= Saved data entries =
[Start of Attachment]
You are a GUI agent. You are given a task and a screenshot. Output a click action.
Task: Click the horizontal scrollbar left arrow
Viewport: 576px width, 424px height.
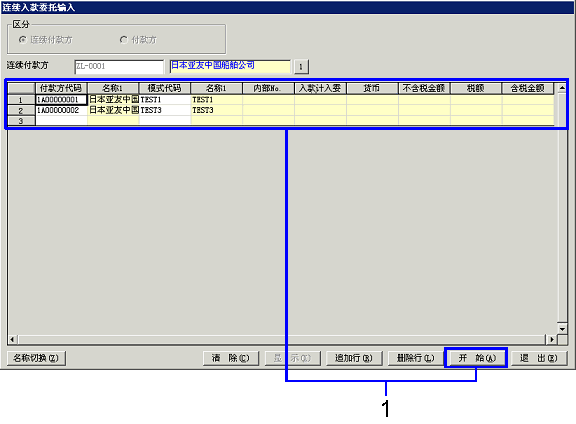coord(12,339)
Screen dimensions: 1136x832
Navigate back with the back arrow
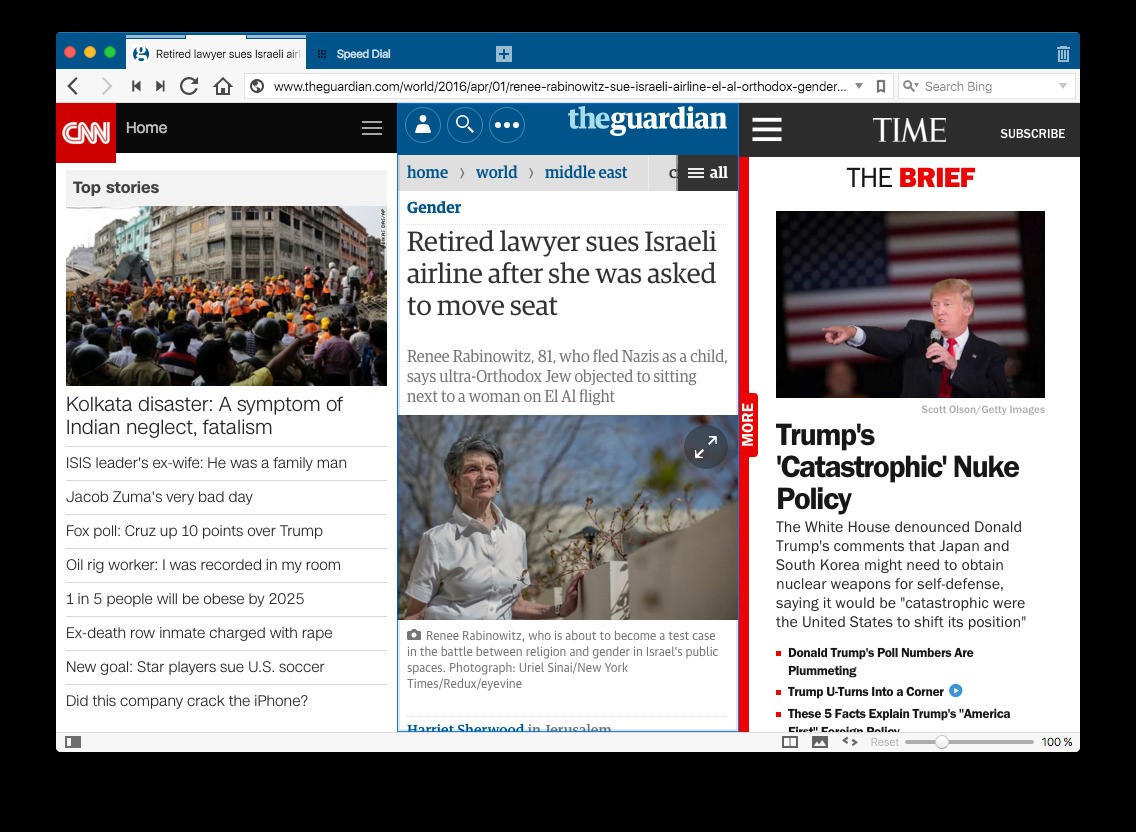point(72,86)
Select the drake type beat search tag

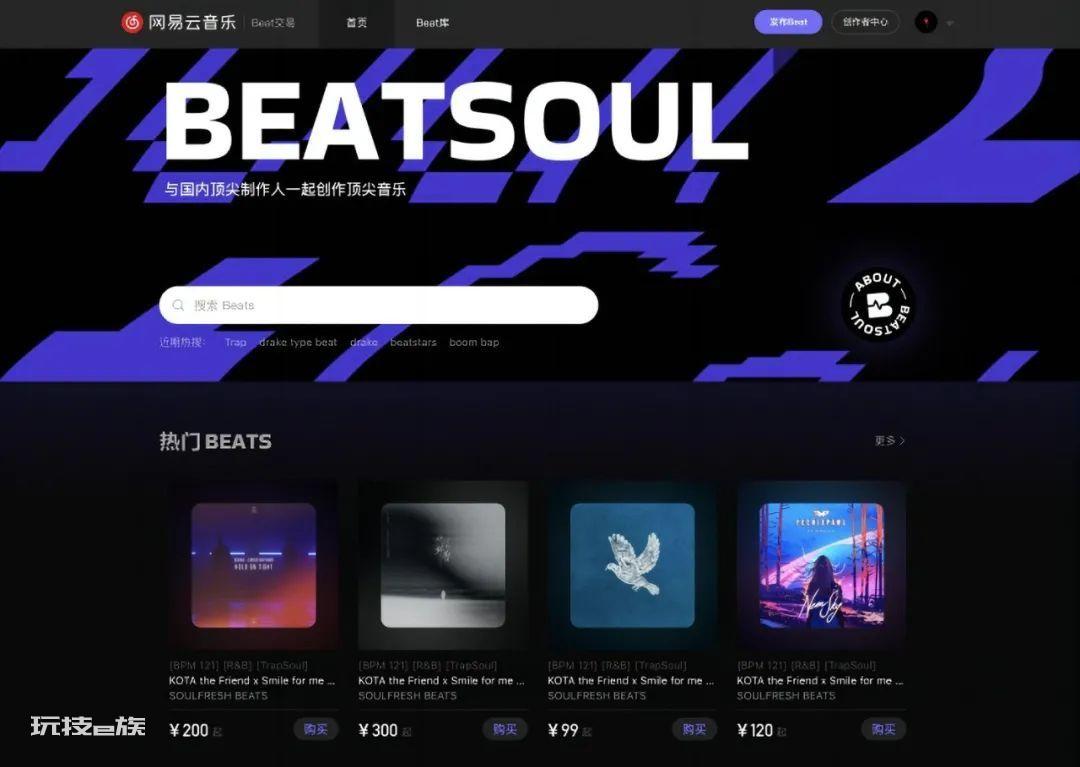(298, 342)
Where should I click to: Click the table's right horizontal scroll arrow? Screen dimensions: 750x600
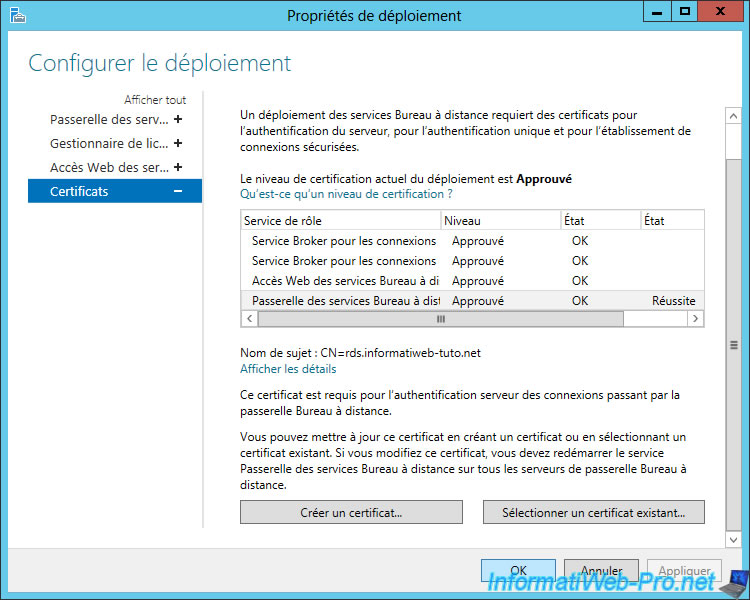pos(695,318)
[End of Attachment]
= Your instructions =
Each line of the data above is to be output exactly; the pictures are not to appear.

= Solution =
You are a GUI agent. You are given a task and a screenshot. Output a click action.
Task: Click the horizontal scrollbar left arrow
Viewport: 576px width, 424px height.
coord(12,339)
Screen dimensions: 1136x832
Navigate back with the back arrow
point(72,86)
Select the drake type beat search tag

(298, 342)
Where should I click to: Click the table's right horizontal scroll arrow? Screen dimensions: 750x600
pos(695,318)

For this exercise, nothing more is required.